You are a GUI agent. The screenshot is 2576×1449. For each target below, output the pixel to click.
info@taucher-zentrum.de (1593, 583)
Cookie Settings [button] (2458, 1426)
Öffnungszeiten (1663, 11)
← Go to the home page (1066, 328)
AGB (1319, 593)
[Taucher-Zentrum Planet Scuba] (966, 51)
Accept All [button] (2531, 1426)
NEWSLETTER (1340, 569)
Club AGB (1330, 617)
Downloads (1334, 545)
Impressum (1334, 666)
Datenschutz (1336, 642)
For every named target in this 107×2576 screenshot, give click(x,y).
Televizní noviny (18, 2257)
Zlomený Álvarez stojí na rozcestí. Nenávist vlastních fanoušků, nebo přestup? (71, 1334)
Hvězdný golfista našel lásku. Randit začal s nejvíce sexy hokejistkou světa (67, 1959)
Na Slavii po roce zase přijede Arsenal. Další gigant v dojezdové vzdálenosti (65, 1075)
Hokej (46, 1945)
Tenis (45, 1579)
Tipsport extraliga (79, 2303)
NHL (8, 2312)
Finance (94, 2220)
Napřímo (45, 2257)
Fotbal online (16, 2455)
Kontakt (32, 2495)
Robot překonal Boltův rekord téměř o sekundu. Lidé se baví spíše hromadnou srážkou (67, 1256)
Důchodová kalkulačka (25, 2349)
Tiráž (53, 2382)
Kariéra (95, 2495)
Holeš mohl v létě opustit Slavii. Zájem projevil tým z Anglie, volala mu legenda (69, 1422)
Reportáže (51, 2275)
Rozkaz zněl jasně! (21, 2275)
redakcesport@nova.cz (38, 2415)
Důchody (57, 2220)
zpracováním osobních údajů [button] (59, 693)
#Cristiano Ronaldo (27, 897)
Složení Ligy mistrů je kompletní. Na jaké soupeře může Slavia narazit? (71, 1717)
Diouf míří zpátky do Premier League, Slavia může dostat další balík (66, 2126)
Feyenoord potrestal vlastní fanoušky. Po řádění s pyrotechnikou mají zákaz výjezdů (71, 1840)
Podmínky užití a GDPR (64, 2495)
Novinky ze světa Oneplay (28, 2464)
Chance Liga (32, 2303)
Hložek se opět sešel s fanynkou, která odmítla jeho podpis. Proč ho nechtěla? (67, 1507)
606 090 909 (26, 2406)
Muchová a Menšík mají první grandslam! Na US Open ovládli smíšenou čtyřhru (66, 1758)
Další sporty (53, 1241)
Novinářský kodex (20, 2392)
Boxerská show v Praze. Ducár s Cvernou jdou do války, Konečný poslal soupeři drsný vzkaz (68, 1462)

* What needs to be done *
Output the entire listing exactly as it appears above.

* Written answer *
You are a GUI agent. The screenshot is 2576×1449. For each target below, output the pixel to click.
info@taucher-zentrum.de (1593, 583)
Cookie Settings [button] (2458, 1426)
Öffnungszeiten (1663, 11)
← Go to the home page (1066, 328)
AGB (1319, 593)
[Taucher-Zentrum Planet Scuba] (966, 51)
Accept All [button] (2531, 1426)
NEWSLETTER (1340, 569)
Club AGB (1330, 617)
Downloads (1334, 545)
Impressum (1334, 666)
Datenschutz (1336, 642)
For every named target in this 107×2576 screenshot, give click(x,y).
Televizní noviny (18, 2257)
Zlomený Álvarez stojí na rozcestí. Nenávist vlastních fanoušků, nebo přestup? (71, 1334)
Hvězdný golfista našel lásku. Randit začal s nejvíce sexy hokejistkou světa (67, 1959)
Na Slavii po roce zase přijede Arsenal. Další gigant v dojezdové vzdálenosti (65, 1075)
Hokej (46, 1945)
Tenis (45, 1579)
Tipsport extraliga (79, 2303)
NHL (8, 2312)
Finance (94, 2220)
Napřímo (45, 2257)
Fotbal online (16, 2455)
Kontakt (32, 2495)
Robot překonal Boltův rekord téměř o sekundu. Lidé se baví spíše hromadnou srážkou (67, 1256)
Důchodová kalkulačka (25, 2349)
Tiráž (53, 2382)
Kariéra (95, 2495)
Holeš mohl v létě opustit Slavii. Zájem projevil tým z Anglie, volala mu legenda (69, 1422)
Reportáže (51, 2275)
Rozkaz zněl jasně! (21, 2275)
redakcesport@nova.cz (38, 2415)
Důchody (57, 2220)
zpracováním osobních údajů [button] (59, 693)
#Cristiano Ronaldo (27, 897)
Složení Ligy mistrů je kompletní. Na jaké soupeře může Slavia narazit? (71, 1717)
Diouf míří zpátky do Premier League, Slavia může dostat další balík (66, 2126)
Feyenoord potrestal vlastní fanoušky. Po řádění s pyrotechnikou mají zákaz výjezdů (71, 1840)
Podmínky užití a GDPR (64, 2495)
Novinky ze světa Oneplay (28, 2464)
Chance Liga (32, 2303)
Hložek se opět sešel s fanynkou, která odmítla jeho podpis. Proč ho nechtěla? (67, 1507)
606 090 909 (26, 2406)
Muchová a Menšík mají první grandslam! Na US Open ovládli smíšenou čtyřhru (66, 1758)
Další sporty (53, 1241)
Novinářský kodex (20, 2392)
Boxerská show v Praze. Ducár s Cvernou jdou do války, Konečný poslal soupeři drsný vzkaz (68, 1462)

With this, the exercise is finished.